▸ **EXERCISE BRIEF**: Determine the number of lines in the listing below where the string "Given" occurs; answer with the number alone.
***** DATA SUPPLIED
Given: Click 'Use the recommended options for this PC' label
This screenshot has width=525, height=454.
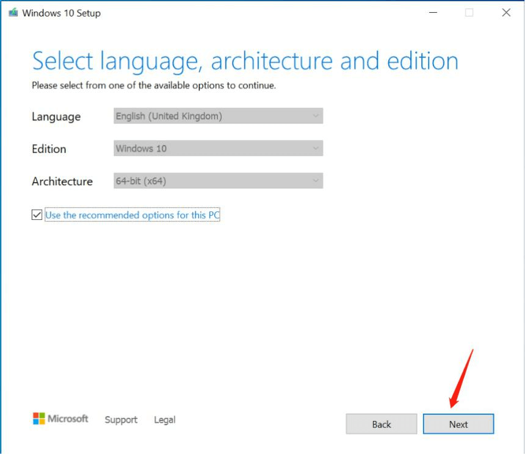Looking at the screenshot, I should tap(132, 215).
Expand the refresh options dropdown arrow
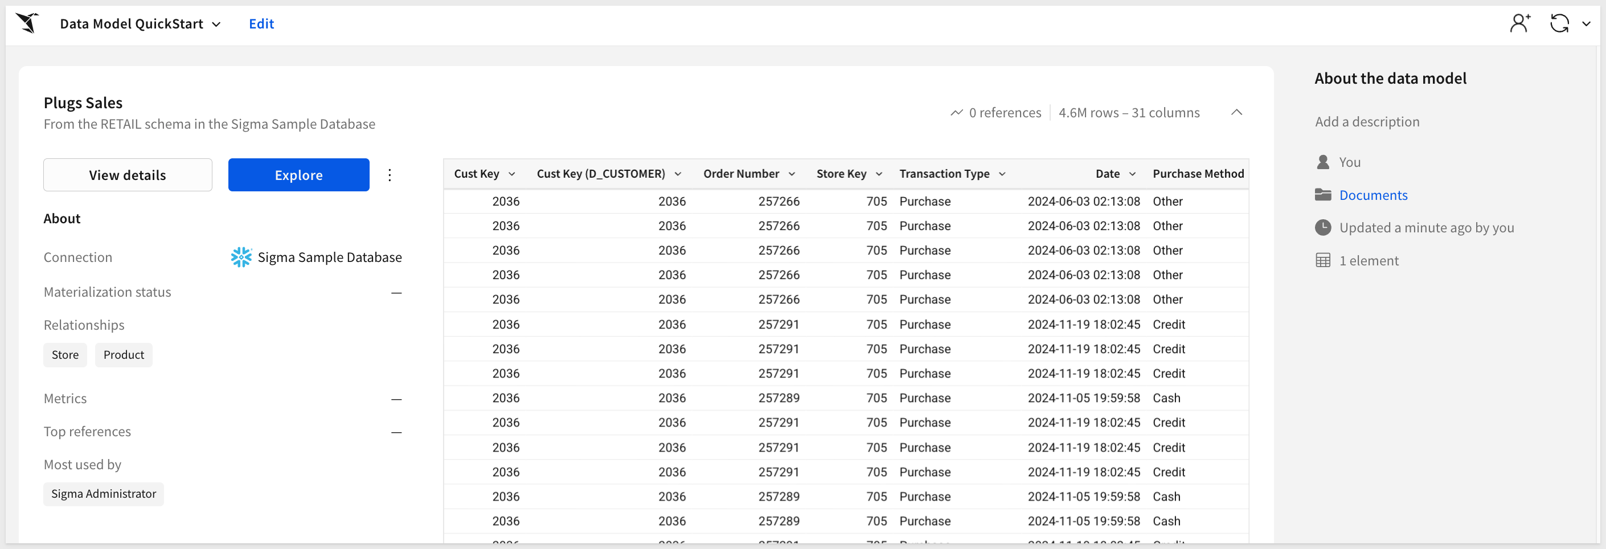Image resolution: width=1606 pixels, height=549 pixels. click(x=1587, y=24)

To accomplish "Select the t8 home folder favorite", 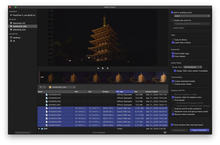I will point(14,41).
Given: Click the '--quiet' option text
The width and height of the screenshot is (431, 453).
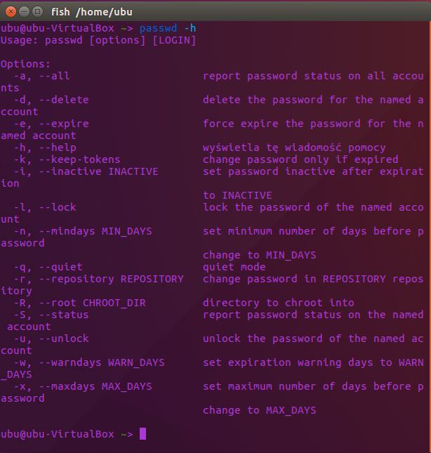Looking at the screenshot, I should 60,267.
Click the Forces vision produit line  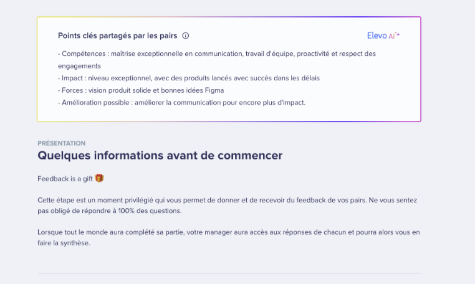pos(141,90)
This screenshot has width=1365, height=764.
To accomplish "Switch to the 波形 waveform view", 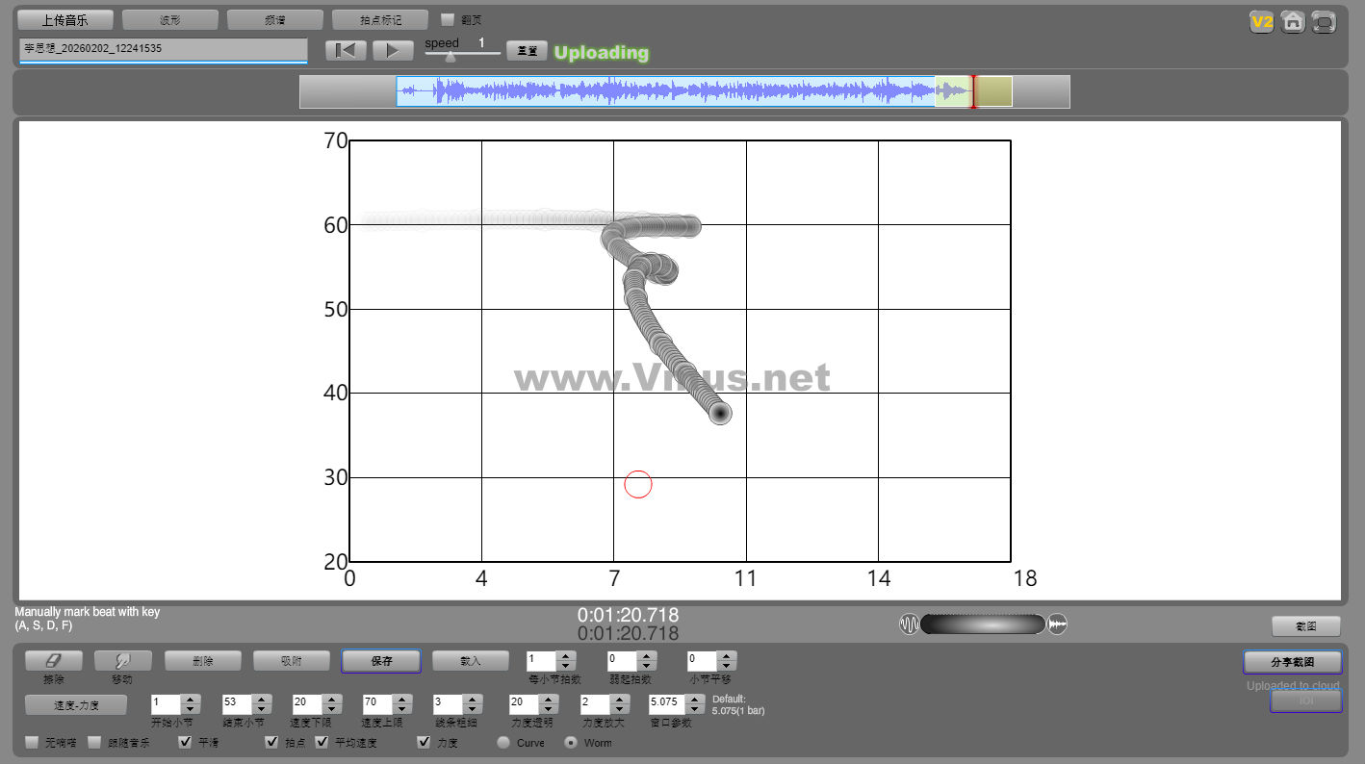I will (170, 20).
**********
▸ **THE COMPLETED TASK**: 2